Directions for this task
Reproduce the data word for word from its start through the line containing "Action: 238,123", both ends included. Omit the pictures from your answer.

(Pointing data for screenshots and pages)
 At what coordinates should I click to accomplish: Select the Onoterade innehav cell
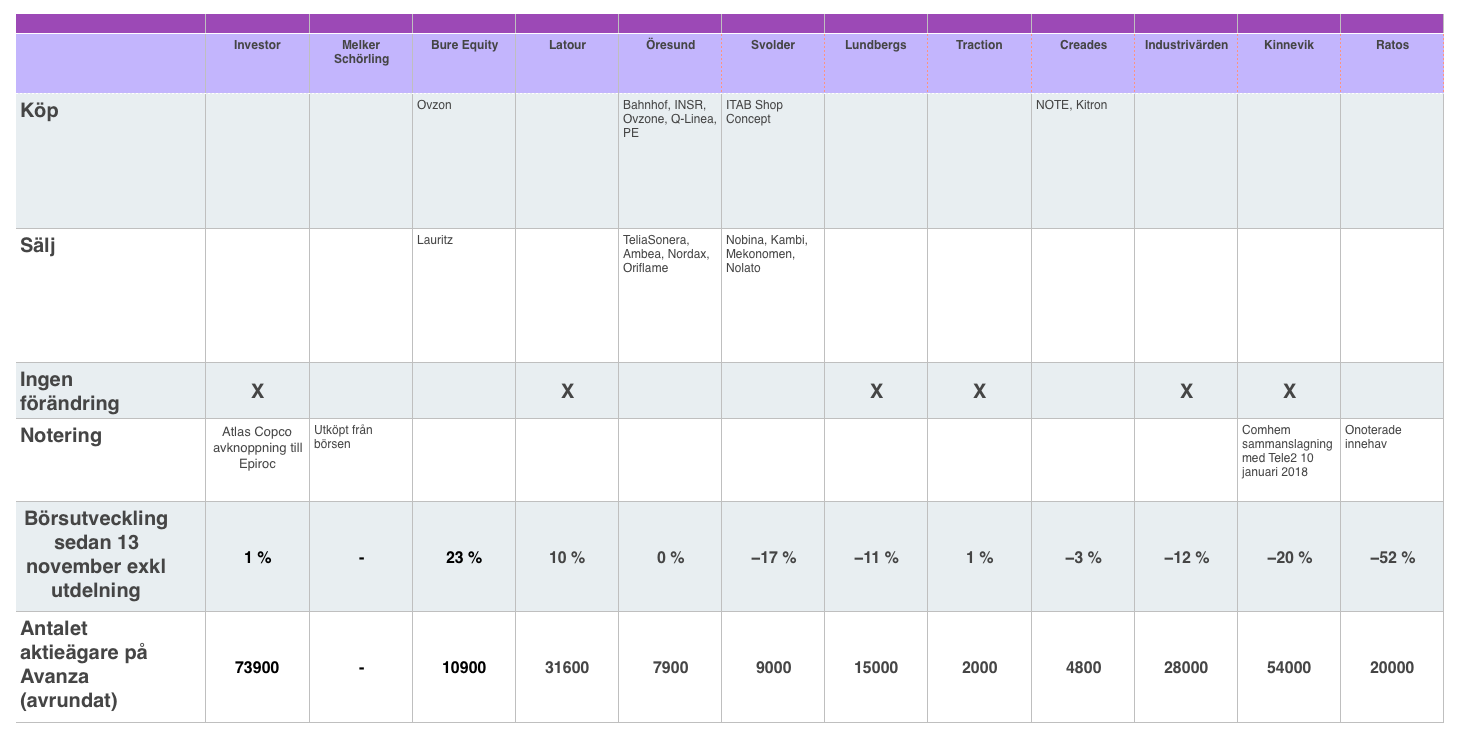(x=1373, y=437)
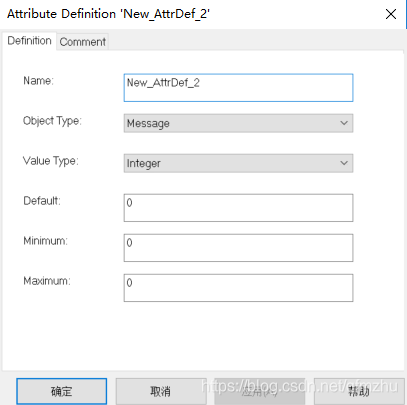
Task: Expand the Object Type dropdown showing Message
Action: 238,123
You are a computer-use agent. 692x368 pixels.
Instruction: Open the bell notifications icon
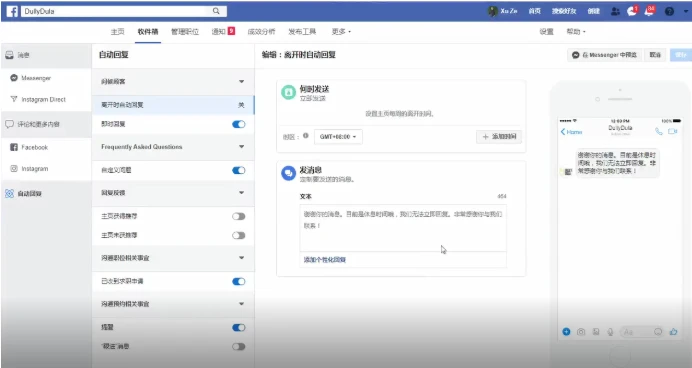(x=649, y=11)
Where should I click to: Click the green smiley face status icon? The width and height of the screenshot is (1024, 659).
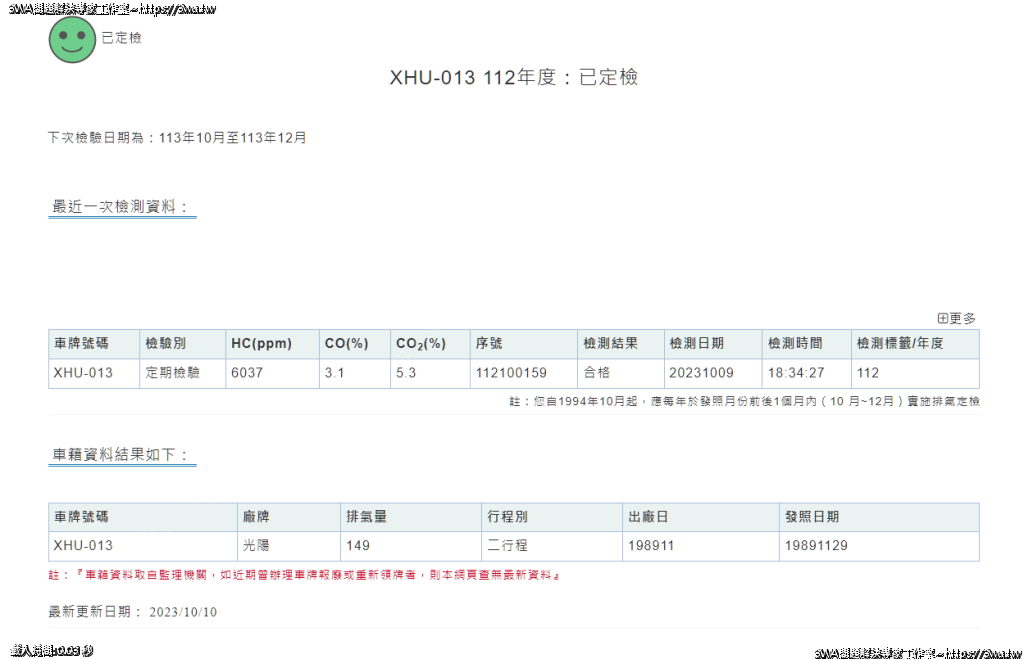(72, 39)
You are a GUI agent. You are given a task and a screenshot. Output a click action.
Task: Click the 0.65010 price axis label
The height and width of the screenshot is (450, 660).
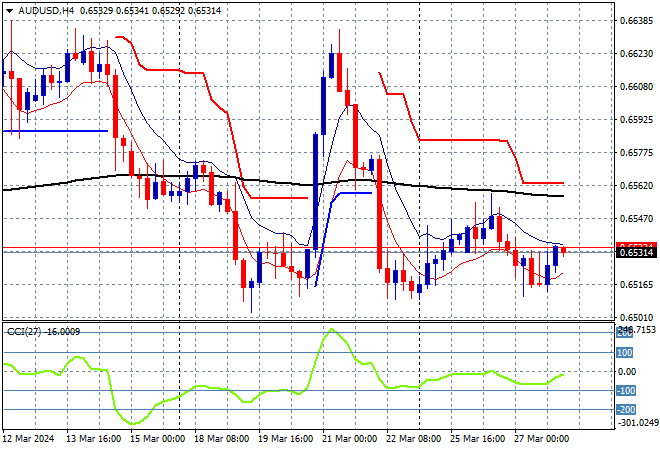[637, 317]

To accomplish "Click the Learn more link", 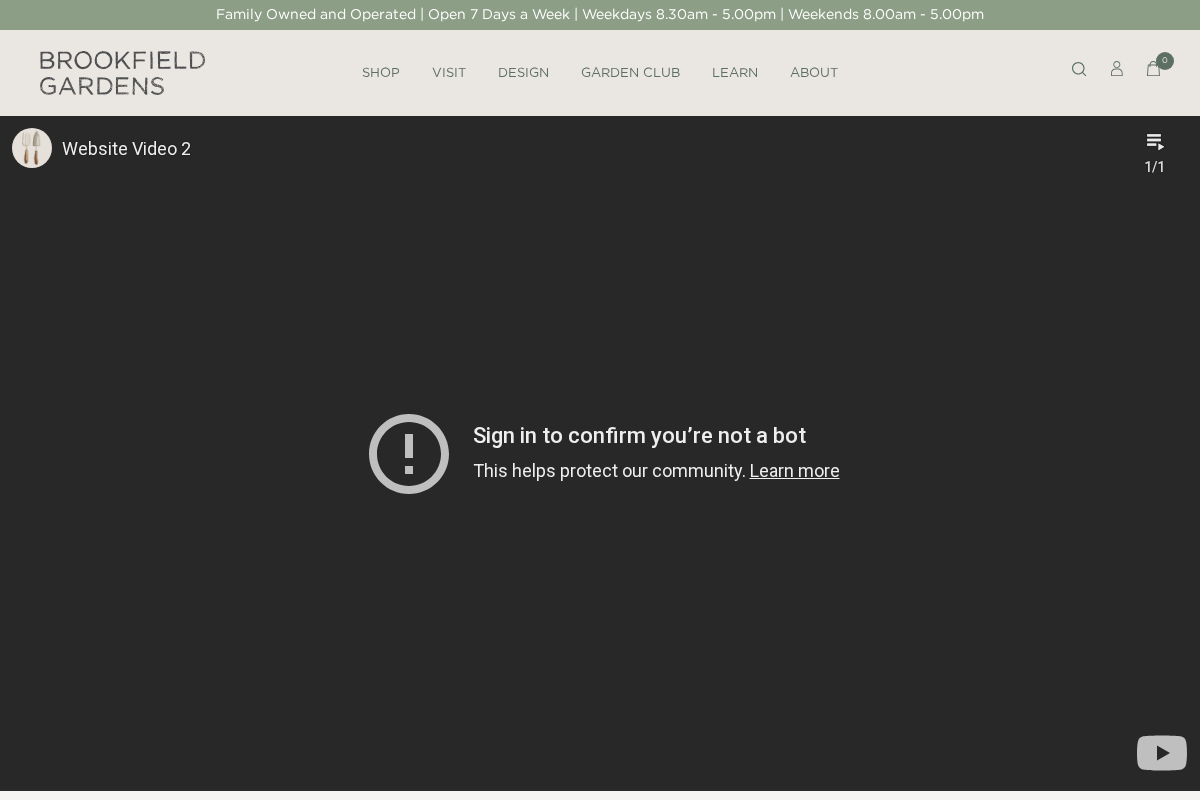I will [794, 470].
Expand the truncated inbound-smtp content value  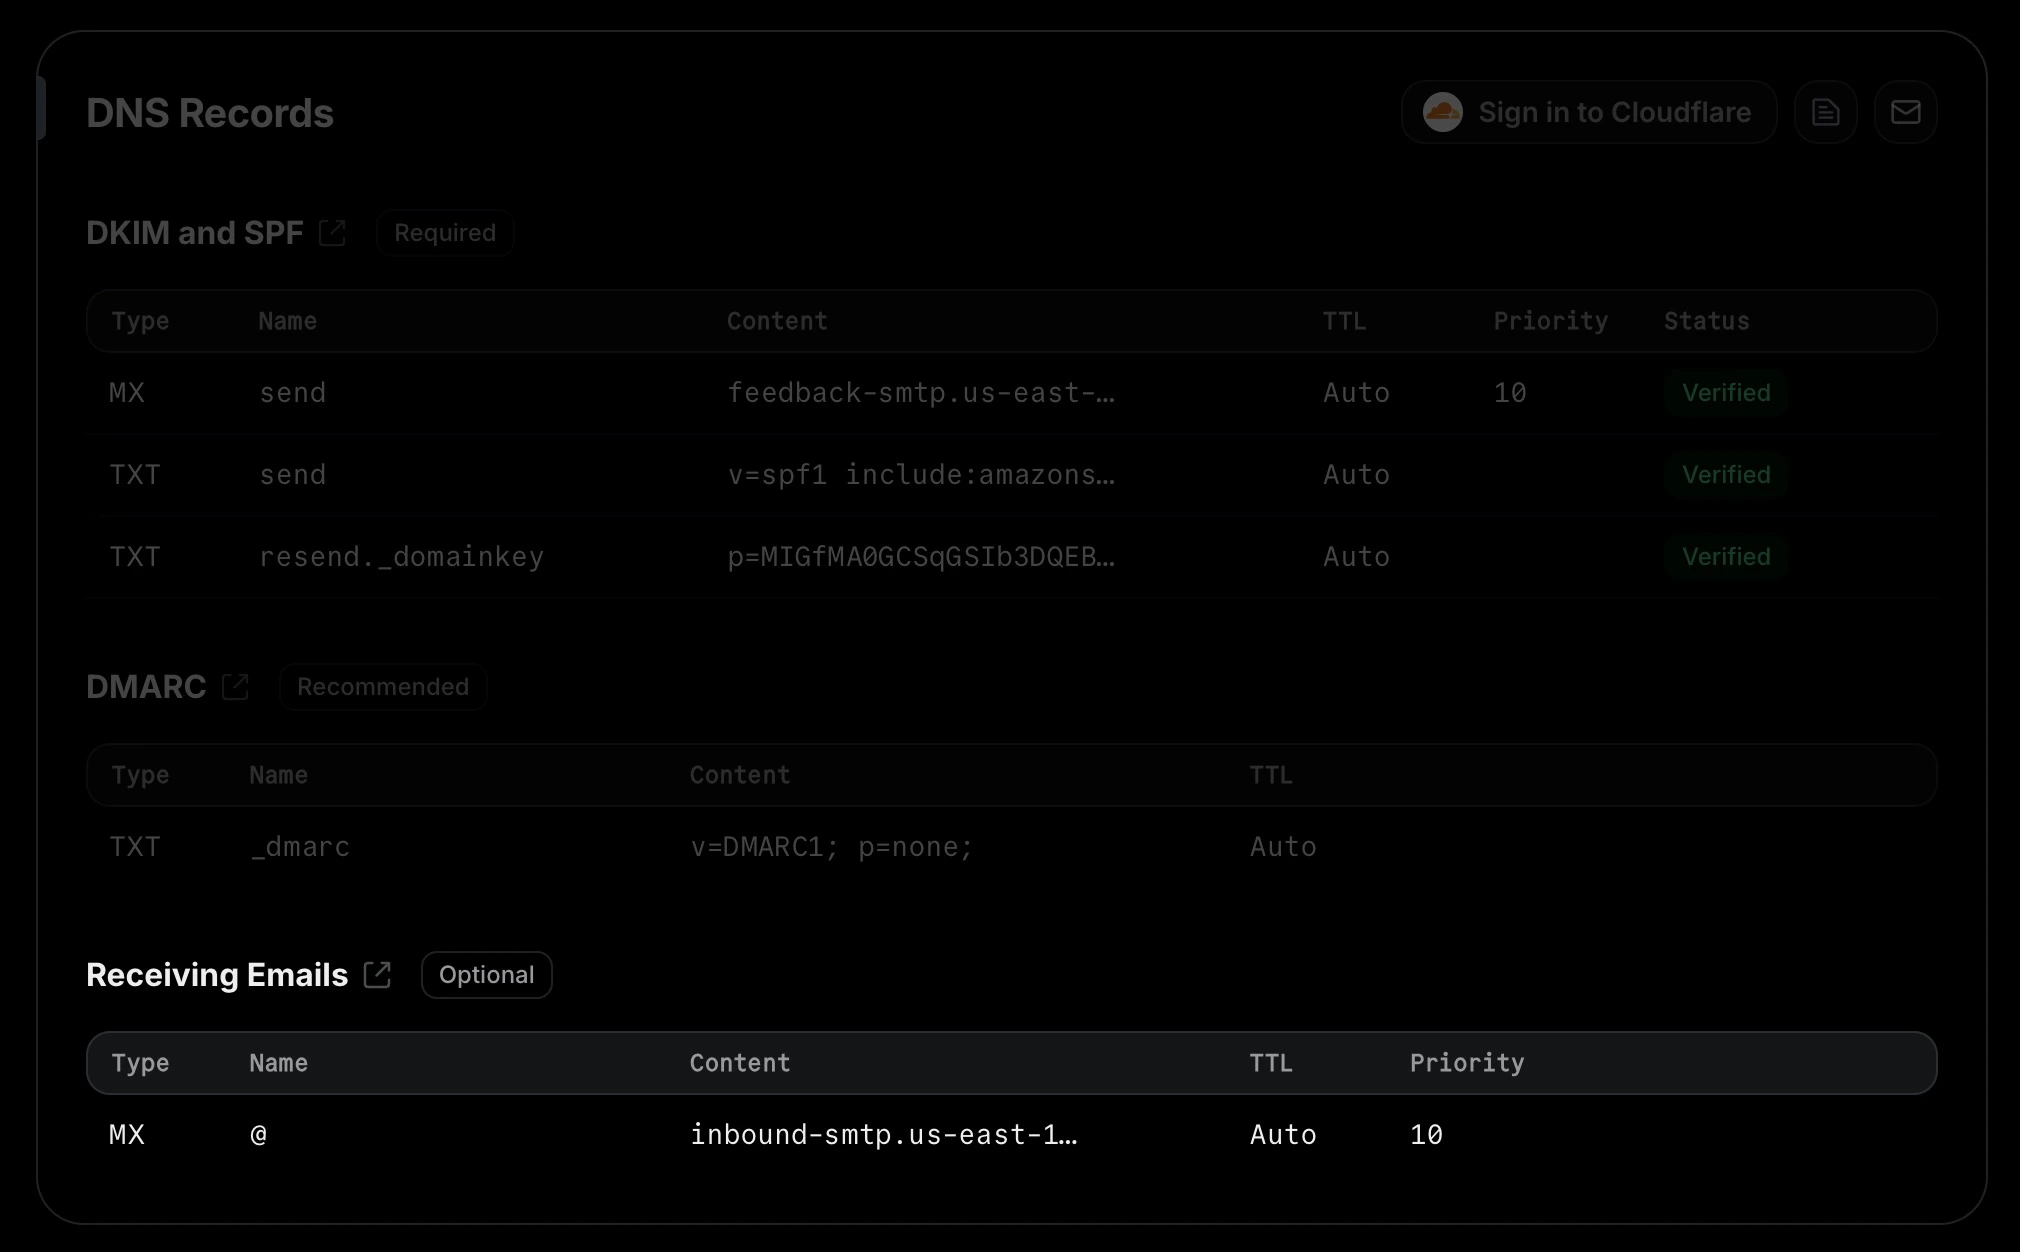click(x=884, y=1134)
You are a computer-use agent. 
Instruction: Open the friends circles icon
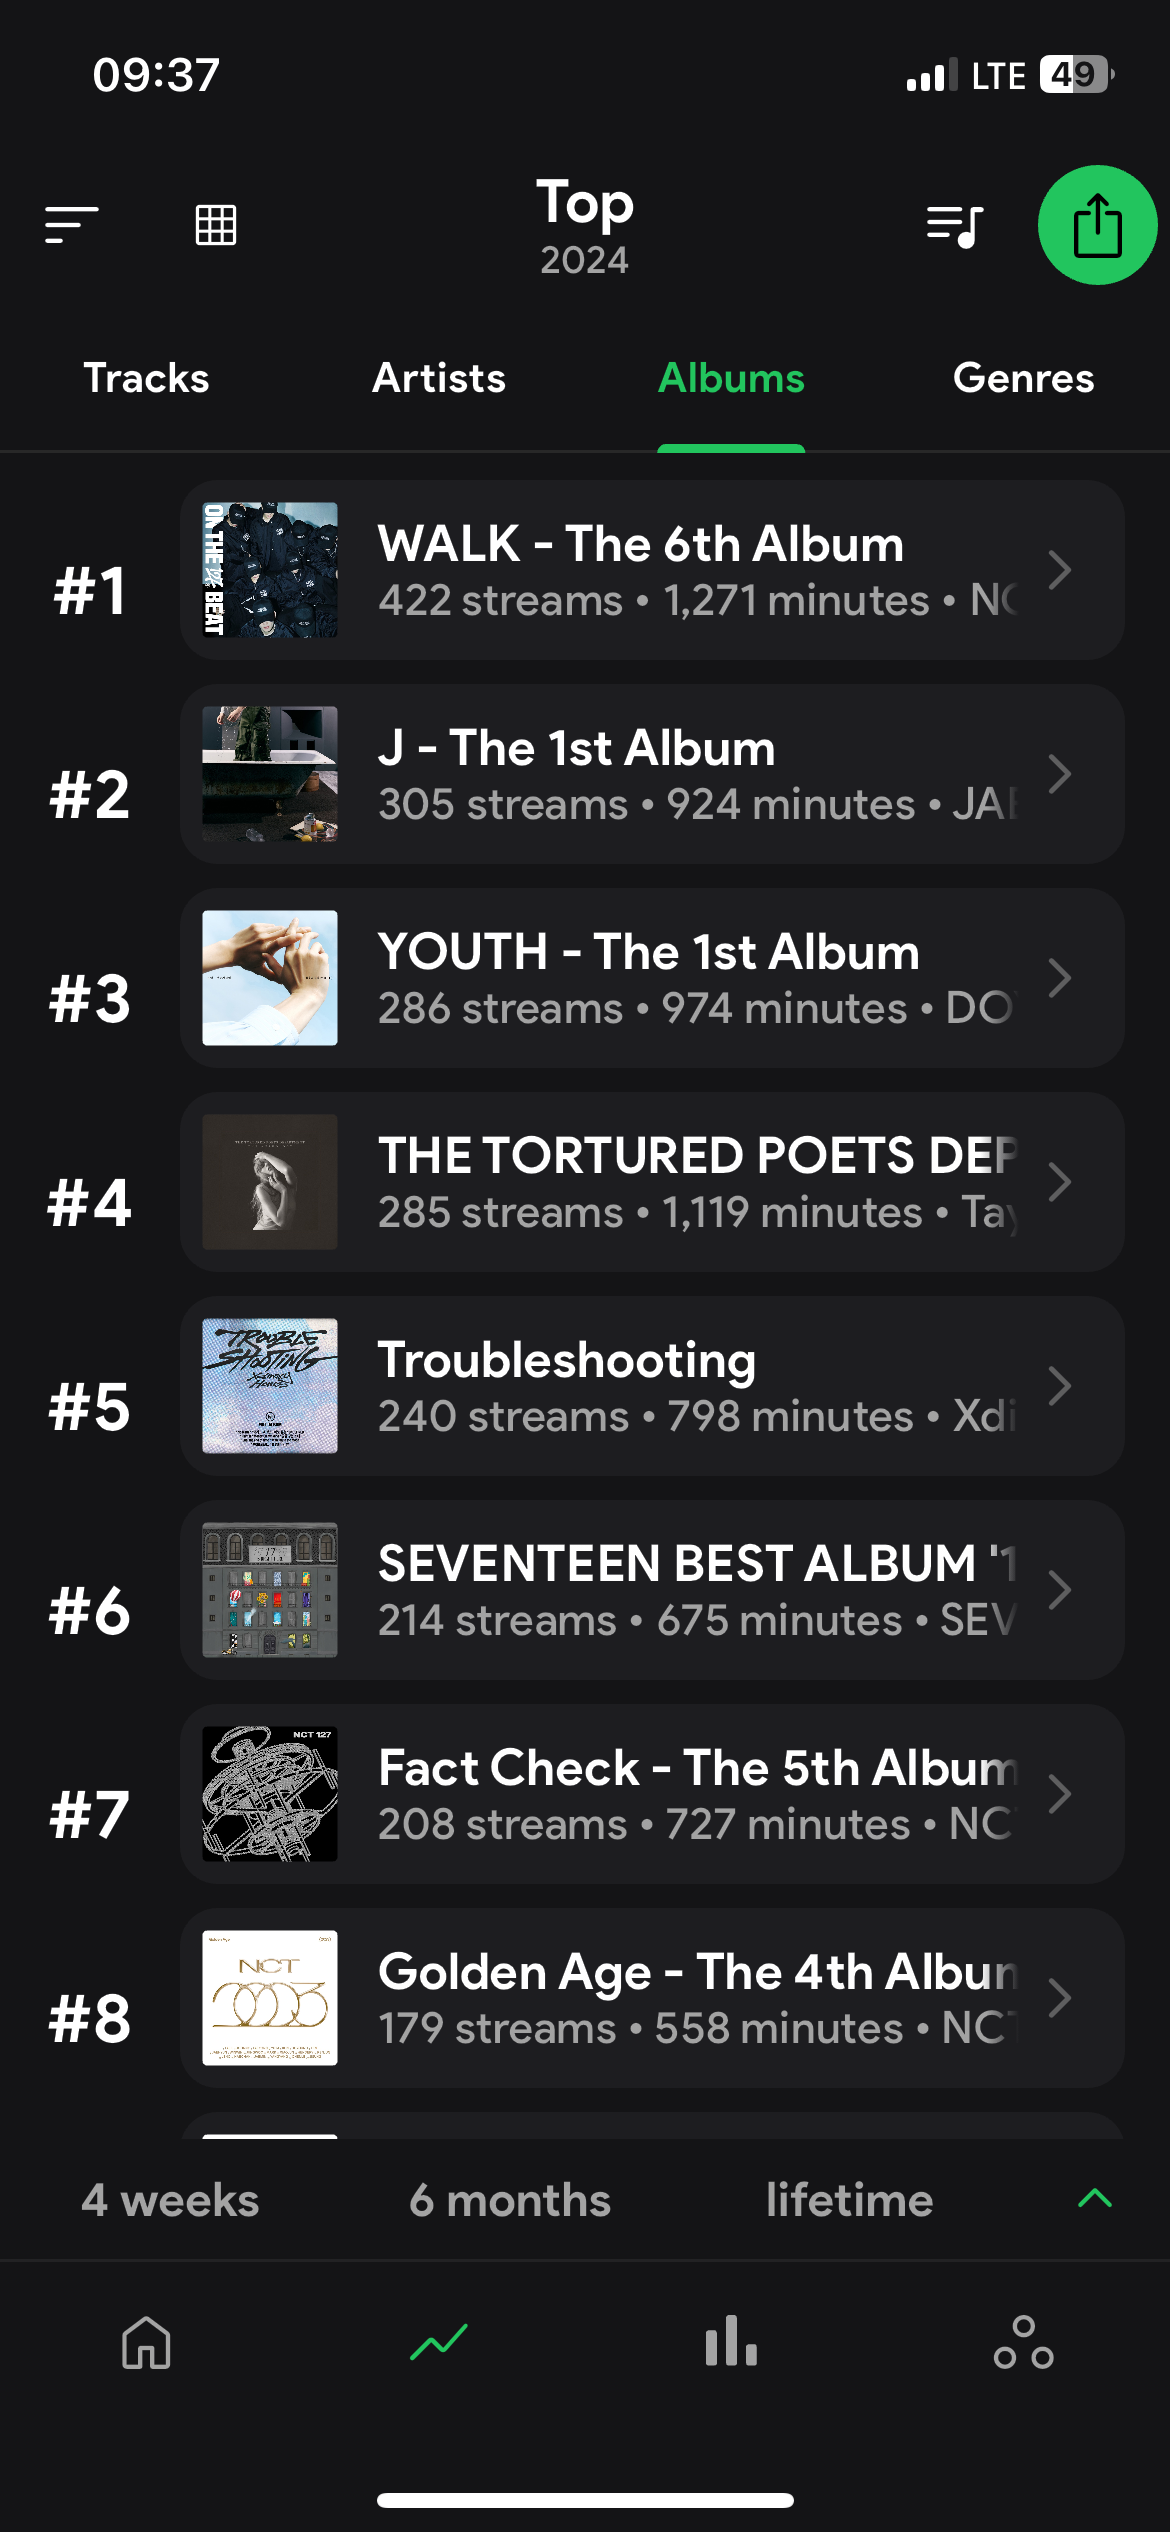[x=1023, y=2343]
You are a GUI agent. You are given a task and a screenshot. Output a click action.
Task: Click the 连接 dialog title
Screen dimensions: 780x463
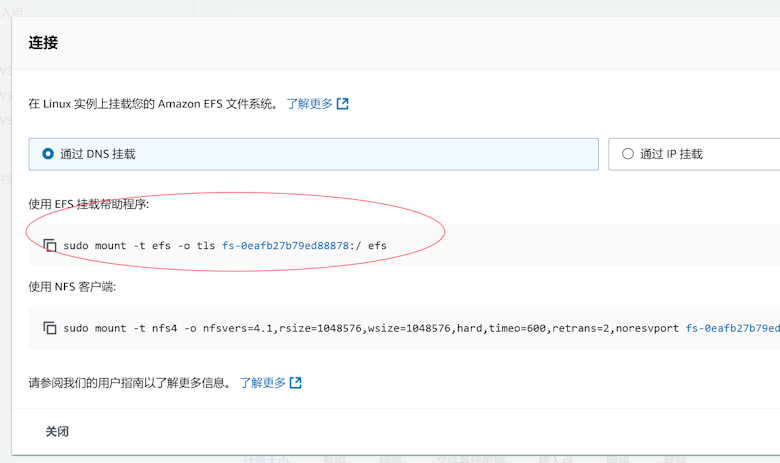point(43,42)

Answer to this exercise
 At what coordinates should I click to accomplish: Select the Onoterade innehav cell
(x=1373, y=437)
Task: Expand the Object Type dropdown showing Message
Action: 238,123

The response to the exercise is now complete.